Segment Start: DATA RECORDS
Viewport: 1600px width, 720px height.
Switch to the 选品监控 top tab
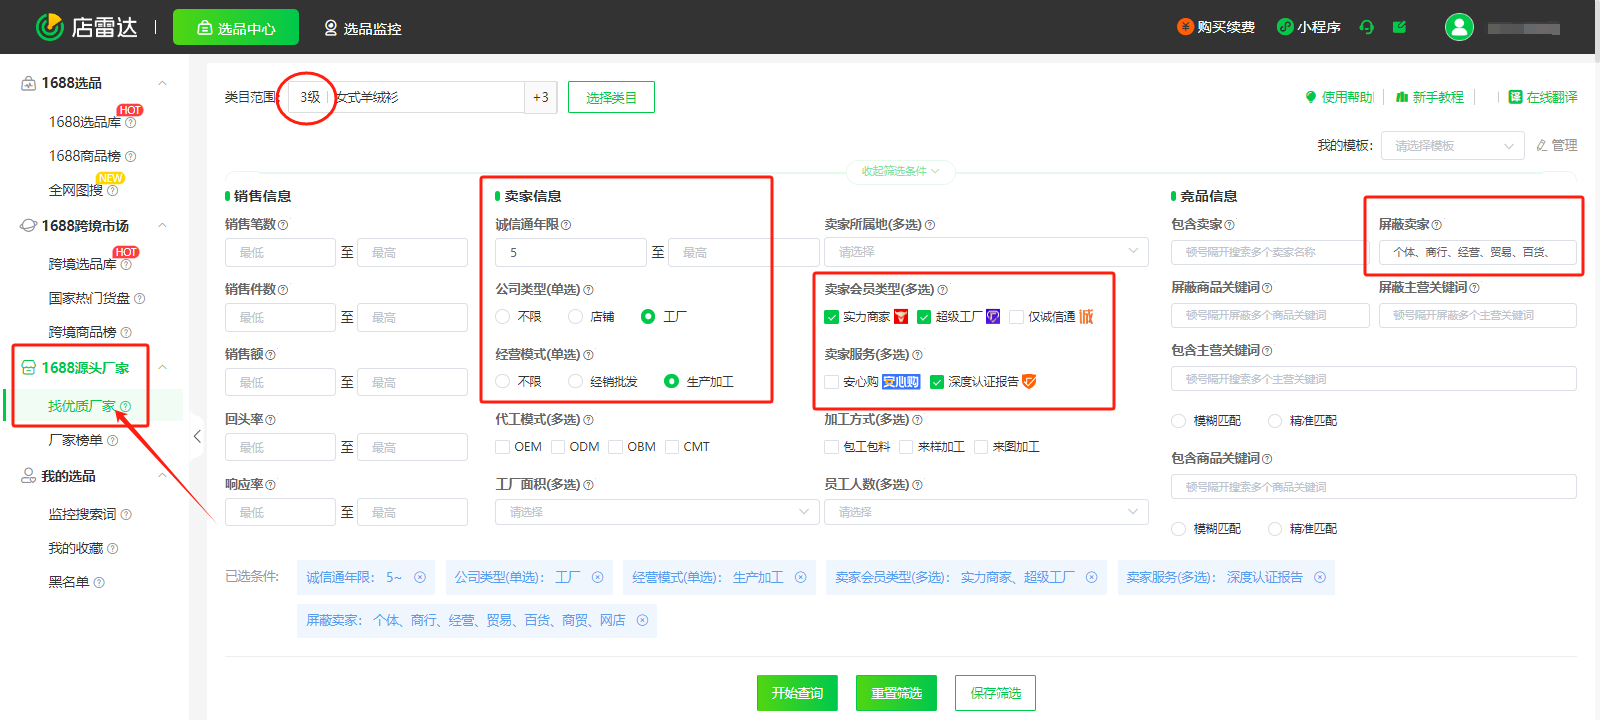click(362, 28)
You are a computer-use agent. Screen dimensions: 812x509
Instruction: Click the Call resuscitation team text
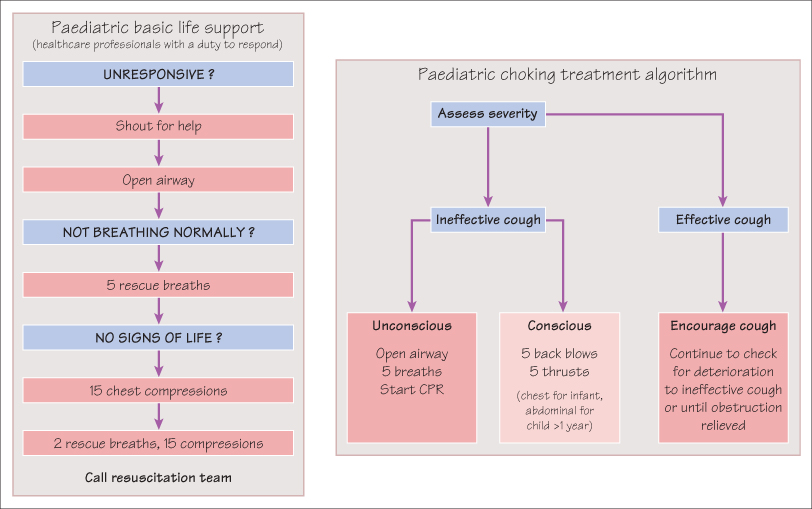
Segment End: DATA RECORDS
From the line containing "You are a computer-use" to the end of the data above, give those lines again verbatim, with both endpoints included and no images.

You are a computer-use agent. Screen dimensions: 812x509
Instruction: Click the Call resuscitation team text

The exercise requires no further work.